§ Extracted records:
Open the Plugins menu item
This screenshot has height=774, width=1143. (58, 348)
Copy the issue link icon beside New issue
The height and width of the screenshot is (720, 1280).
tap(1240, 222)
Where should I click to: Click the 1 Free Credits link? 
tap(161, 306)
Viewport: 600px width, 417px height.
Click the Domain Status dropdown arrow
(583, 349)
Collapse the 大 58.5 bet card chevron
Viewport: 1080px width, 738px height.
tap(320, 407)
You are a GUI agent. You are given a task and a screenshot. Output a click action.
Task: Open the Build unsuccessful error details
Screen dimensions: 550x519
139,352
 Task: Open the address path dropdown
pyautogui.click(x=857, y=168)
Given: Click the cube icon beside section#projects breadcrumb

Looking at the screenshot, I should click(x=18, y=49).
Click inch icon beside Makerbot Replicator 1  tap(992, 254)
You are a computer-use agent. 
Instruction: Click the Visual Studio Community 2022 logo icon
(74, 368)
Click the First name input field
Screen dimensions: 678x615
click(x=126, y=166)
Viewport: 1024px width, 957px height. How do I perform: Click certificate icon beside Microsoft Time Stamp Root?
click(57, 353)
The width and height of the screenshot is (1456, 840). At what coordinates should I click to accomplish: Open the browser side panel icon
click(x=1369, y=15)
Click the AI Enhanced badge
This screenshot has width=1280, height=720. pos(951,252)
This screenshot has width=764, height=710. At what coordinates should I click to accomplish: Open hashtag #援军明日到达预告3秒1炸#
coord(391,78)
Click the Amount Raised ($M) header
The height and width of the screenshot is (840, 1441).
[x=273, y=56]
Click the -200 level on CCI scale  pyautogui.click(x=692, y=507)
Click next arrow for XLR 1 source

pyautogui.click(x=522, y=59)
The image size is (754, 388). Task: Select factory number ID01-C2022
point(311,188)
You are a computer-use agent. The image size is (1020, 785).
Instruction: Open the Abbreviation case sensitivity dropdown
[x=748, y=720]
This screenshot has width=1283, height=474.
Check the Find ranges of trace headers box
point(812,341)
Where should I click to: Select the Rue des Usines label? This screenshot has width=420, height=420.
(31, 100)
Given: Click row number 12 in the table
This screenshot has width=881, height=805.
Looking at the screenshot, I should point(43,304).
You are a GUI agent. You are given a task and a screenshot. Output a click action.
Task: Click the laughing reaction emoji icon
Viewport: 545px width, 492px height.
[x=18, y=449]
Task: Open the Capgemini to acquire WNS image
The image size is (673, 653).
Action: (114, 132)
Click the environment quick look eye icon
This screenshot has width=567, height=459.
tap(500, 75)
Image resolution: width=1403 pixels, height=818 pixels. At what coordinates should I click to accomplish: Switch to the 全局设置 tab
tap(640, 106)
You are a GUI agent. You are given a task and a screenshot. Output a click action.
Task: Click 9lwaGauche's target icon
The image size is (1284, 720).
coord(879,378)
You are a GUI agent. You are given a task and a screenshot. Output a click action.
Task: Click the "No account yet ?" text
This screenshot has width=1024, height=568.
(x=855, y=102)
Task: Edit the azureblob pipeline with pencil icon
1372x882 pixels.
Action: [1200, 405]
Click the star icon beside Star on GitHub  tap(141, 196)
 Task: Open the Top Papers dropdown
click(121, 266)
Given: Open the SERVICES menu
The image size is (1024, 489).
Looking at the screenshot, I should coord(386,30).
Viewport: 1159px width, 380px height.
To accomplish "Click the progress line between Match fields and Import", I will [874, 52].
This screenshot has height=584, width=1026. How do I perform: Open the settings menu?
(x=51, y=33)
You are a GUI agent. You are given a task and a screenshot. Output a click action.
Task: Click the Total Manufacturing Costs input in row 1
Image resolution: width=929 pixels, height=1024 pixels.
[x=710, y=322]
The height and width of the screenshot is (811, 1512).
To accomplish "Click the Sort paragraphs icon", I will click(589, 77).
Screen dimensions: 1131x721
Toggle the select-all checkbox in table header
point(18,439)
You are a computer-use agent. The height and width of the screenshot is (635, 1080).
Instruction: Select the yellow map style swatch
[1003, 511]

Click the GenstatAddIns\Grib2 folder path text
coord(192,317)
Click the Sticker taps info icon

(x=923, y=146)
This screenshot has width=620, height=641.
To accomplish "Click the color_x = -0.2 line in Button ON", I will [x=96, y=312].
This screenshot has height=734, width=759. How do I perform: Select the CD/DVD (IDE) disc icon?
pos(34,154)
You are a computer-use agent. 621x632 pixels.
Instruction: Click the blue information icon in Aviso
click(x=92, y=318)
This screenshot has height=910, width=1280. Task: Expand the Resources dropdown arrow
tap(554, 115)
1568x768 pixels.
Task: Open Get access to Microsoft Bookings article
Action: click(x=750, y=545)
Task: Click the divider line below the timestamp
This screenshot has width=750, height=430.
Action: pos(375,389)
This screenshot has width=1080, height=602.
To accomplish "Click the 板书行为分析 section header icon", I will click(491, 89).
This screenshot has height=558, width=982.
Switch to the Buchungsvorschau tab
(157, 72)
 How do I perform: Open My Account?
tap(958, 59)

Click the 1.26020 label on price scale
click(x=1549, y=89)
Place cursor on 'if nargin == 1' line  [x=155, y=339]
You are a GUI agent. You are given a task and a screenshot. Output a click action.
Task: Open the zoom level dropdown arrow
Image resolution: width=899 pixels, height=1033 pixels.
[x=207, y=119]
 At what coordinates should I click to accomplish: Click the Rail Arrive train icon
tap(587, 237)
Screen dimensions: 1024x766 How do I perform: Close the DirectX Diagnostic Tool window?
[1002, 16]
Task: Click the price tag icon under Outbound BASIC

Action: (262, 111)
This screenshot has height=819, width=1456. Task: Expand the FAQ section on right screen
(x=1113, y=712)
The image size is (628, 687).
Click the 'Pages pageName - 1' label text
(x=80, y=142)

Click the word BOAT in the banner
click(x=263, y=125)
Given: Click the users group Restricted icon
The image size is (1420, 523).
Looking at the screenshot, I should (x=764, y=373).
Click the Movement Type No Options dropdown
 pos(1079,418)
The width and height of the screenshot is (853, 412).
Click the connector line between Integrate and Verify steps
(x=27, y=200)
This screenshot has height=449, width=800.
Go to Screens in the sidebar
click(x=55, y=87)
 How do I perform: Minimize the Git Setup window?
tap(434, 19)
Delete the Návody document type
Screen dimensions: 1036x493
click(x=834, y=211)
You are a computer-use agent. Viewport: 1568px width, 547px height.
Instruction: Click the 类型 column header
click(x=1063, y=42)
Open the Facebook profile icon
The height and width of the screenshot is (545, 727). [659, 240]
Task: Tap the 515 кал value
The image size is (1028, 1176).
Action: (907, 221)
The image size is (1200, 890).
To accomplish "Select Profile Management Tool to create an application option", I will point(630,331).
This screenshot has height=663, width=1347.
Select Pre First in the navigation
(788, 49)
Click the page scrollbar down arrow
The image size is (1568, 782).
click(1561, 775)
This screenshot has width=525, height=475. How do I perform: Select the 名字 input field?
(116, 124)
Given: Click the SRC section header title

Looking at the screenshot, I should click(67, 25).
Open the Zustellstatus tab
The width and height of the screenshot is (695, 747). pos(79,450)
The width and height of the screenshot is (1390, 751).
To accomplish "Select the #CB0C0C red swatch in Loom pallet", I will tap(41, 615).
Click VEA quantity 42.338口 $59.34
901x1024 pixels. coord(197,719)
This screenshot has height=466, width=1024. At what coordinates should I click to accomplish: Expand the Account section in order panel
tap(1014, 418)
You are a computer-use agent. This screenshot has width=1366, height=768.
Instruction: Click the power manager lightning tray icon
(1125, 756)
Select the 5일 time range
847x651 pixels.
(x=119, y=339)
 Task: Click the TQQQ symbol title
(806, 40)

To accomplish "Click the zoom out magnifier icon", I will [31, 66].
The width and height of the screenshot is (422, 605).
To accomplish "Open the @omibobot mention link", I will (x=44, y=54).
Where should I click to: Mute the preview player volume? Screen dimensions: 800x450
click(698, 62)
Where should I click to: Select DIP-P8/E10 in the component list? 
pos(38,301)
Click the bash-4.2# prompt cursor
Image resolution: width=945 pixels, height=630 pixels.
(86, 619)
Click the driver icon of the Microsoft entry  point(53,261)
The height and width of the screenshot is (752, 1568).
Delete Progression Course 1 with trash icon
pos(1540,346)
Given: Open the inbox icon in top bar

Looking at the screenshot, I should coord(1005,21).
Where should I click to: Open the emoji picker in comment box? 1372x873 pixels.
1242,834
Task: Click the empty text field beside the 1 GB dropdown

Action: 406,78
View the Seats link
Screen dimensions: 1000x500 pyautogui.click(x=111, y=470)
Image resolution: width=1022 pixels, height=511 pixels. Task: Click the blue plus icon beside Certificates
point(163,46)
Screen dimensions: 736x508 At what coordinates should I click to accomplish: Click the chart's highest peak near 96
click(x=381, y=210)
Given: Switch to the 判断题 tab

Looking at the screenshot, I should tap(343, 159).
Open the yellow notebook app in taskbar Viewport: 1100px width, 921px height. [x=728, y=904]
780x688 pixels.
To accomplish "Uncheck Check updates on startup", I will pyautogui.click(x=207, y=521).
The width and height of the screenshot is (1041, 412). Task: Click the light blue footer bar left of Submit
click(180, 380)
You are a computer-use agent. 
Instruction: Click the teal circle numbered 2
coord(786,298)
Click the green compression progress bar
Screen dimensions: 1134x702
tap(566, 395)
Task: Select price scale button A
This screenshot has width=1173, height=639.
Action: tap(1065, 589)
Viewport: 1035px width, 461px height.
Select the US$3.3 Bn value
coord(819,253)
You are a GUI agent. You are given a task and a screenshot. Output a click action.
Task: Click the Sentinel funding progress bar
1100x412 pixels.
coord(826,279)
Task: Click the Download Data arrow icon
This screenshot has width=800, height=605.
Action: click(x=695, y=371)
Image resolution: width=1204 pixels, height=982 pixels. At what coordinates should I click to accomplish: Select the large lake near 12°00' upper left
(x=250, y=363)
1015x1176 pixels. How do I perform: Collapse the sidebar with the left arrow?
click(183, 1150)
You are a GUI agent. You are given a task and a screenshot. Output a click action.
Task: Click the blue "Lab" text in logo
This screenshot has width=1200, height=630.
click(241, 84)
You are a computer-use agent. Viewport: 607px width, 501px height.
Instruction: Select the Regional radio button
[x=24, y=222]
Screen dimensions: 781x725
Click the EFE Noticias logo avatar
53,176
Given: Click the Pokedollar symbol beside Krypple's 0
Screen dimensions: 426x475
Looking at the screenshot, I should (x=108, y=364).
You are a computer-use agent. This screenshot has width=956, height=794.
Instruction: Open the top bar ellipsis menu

§ Problem: In the data above, find the line that contains "Viewport: 1035px width, 461px height." and the line that contains "has width=956, height=794.". Repeat exactly those lines and every line between them, and only those.

§ Response to this exercise:
Viewport: 1035px width, 461px height.
Select the US$3.3 Bn value
coord(819,253)
You are a GUI agent. You are given a task and a screenshot. Output a click action.
Task: Click the Sentinel funding progress bar
1100x412 pixels.
coord(826,279)
Task: Click the Download Data arrow icon
This screenshot has width=800, height=605.
Action: click(x=695, y=371)
Image resolution: width=1204 pixels, height=982 pixels. At what coordinates should I click to accomplish: Select the large lake near 12°00' upper left
(x=250, y=363)
1015x1176 pixels. How do I perform: Collapse the sidebar with the left arrow?
click(183, 1150)
You are a GUI agent. You are given a task and a screenshot. Output a click action.
Task: Click the blue "Lab" text in logo
This screenshot has width=1200, height=630.
click(241, 84)
You are a computer-use agent. Viewport: 607px width, 501px height.
Instruction: Select the Regional radio button
[x=24, y=222]
Screen dimensions: 781x725
Click the EFE Noticias logo avatar
53,176
Given: Click the Pokedollar symbol beside Krypple's 0
Screen dimensions: 426x475
Looking at the screenshot, I should (x=108, y=364).
You are a computer-use agent. This screenshot has width=956, height=794.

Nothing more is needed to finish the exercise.